Elsewhere across the Autumn Budget, Mr Hunt revealed that National Insurance will be cut by two per cent [from 12 per cent to 10 per cent] on 6 January. Class 2 National Insurance for self-employed workers will be scrapped altogether and Class 4 National Insurance will be reduced by one per cent to eight per cent per year.
Furthermore, the National Living Wage will rise to £11.44 per hour [up from £10.42] from April and will apply to 21- and 22-year-olds for the first time, following a recommendation from the Low Pay Commission that will bring almost three million more people into the wage bracket. It is reported to be the largest ever cash increase to the rate, according to the Treasury, and is equivalent to £1,800 a year for those on the lowest income.

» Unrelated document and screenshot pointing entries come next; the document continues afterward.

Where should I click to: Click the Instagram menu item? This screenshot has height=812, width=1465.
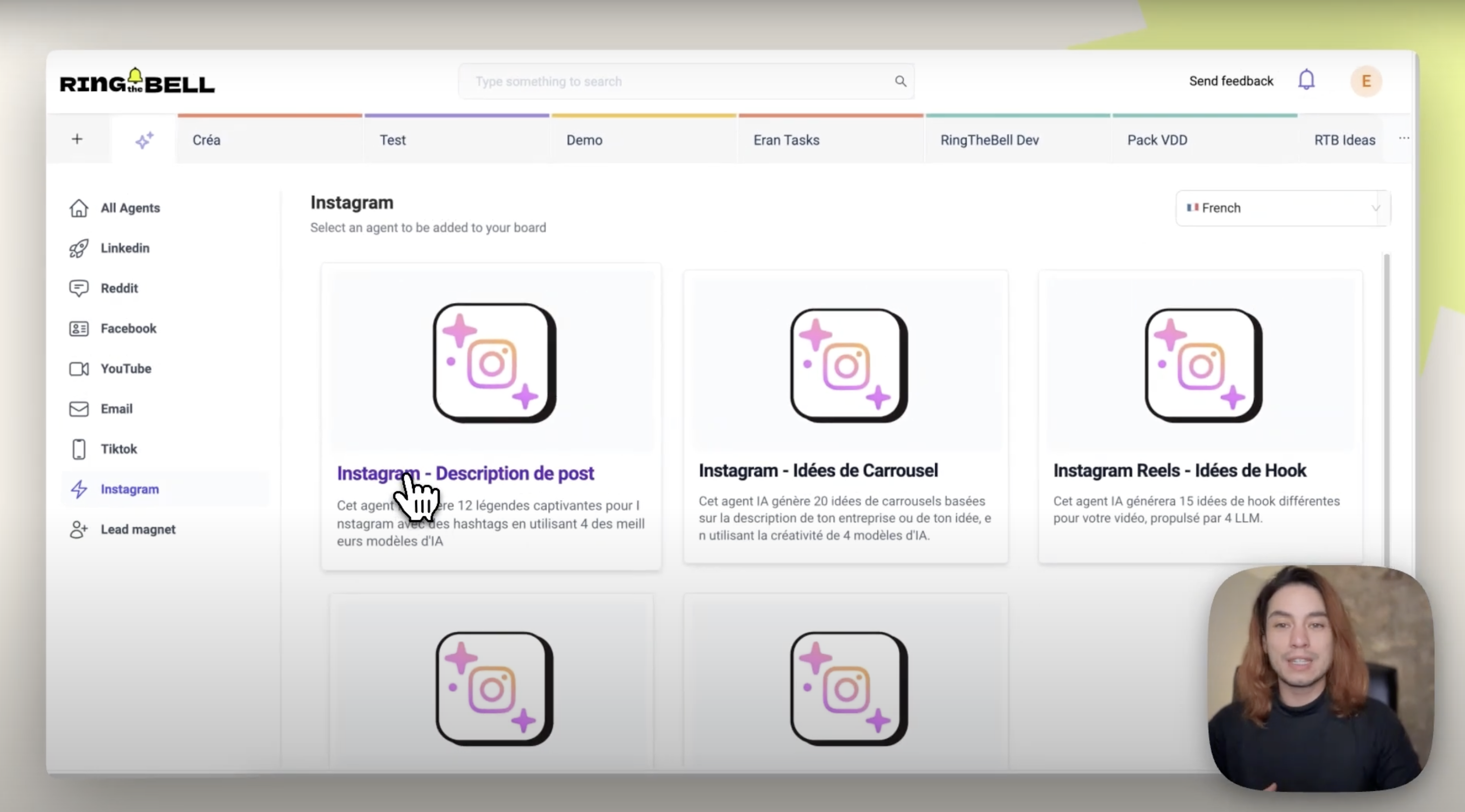tap(129, 489)
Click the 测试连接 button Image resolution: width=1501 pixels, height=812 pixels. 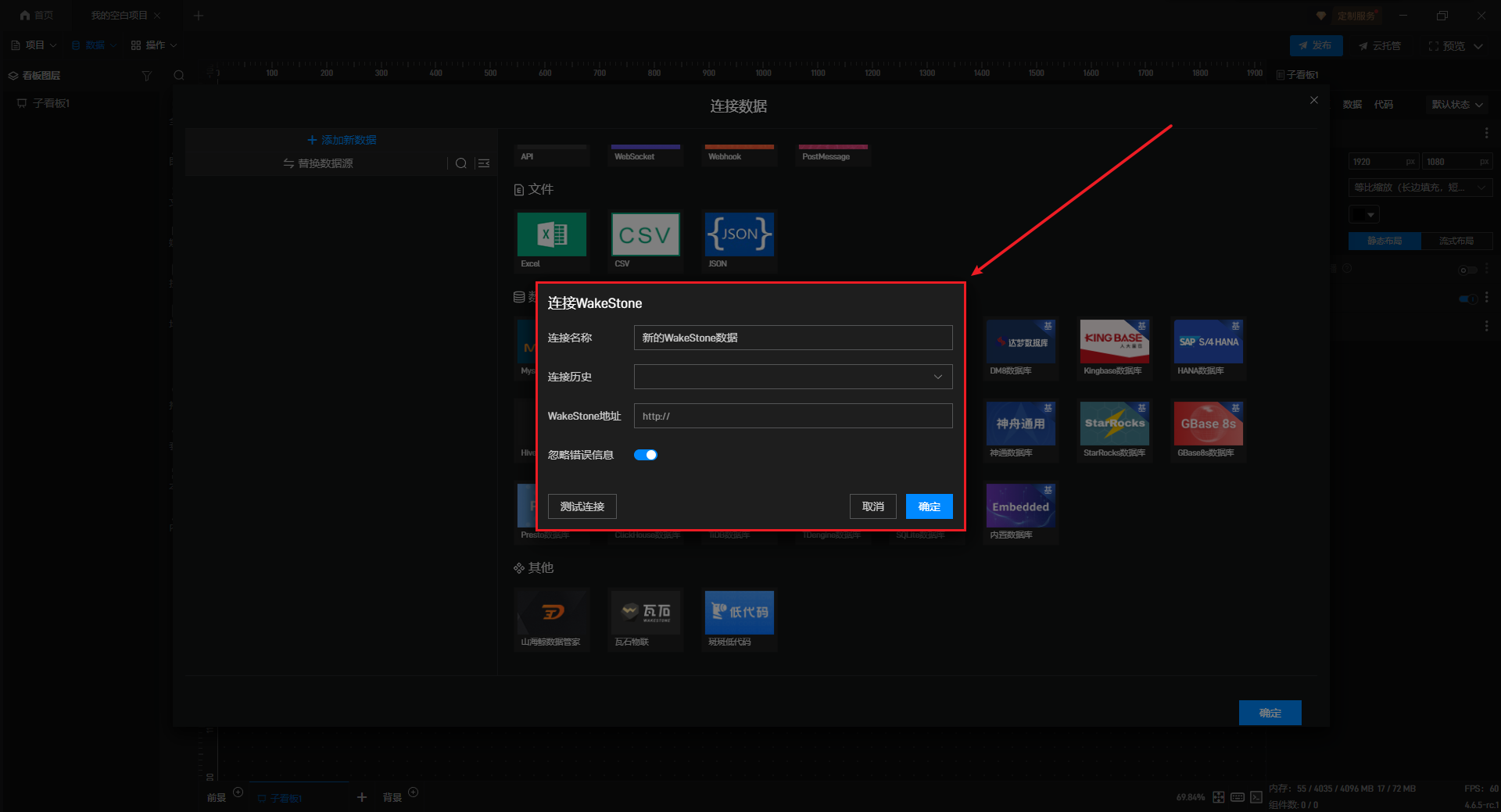tap(582, 506)
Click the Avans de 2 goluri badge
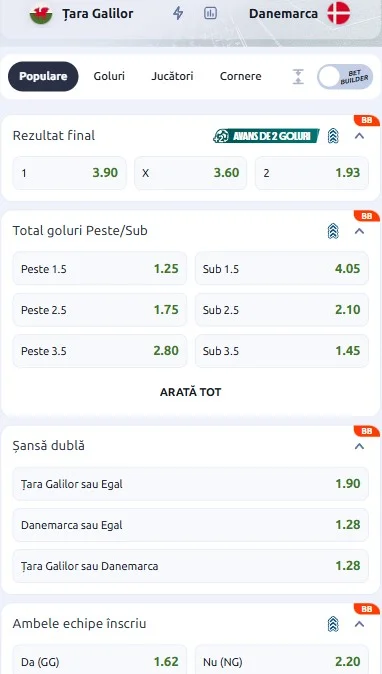Screen dimensions: 382x674 point(266,136)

The chancellor expects the measures announced in the Autumn Statement to “attract £20 billion more business investment a year in the next decade”.
He also anticipates that the UK economy will grow by 0.6 per cent this year, and by 0.7 per cent in 2024.
Following the Autumn Budget announcement, industry figures and organisations gave their response to the economy growth measures.
UKHospitality objected to the ten per cent rise in National Living Wage [said to be 28p more than initially expected], saying that it would have a “knock-on effect” on businesses already facing rising costs.
CEO Kate Nicholls said in a statement: “If businesses are expected to deliver these wage levels, there must be action to drive down costs in other areas. The first priority on that list needs to be extending business rates relief and freezing the multiplier at the Autumn Statement.
“Without action on business rates tomorrow, many businesses will not even make it to April to deliver these wage increases and jobs will be lost. That scenario benefits no one.
“In the longer term, stronger consideration needs to be given to a lower rate of VAT for hospitality to create a more sustainable tax burden for a sector that employs 3.5 million people and delivers £93 billion to the economy,” she added.
Philip Harrison, chairman of branding, interior design and architecture specialist Harrison, called the measures “hugely promising and a huge relief for the industry as a whole” but suggested more could have been done to support the industry, including price capping of energy and investments in apprenticeships.
Lionel Benjamin, co-founder of AGO Hotels, welcomed the cut to employee National Insurance and the freezing of the business rates multiplier but said that it was also a “missed opportunity for the government to announce a complete review of the business rates system”.
Nik Antona, chairman of the consumer group Campaign for Real Ale [CAMRA], echoed Benjamin’s sentiments, praising the business rate discount extension while saying that the alcohol duty freeze was a “missed opportunity” to boost pub-going in the UK.
Stuart Houston, finance director at RBH Hospitality Management, stated: “While providing some assistance for hotels and their staff, the forecast for profitability of businesses continues to be a concern. We would also have hoped for an announcement about the level of VAT in hospitality, which has been a focus for industry bodies to help drive demand to hospitality, stimulate the high streets and bring the UK taxation environment more in line with other countries for our industry.”
In more critical terms, John Webber, head of business rates at Colliers, criticised the chancellor for “putting the final nail in the coffin for the high street” and “only freezing the multiplier for small businesses – resulting in massive 6.62 per cent business rates hike next April for most retailers”.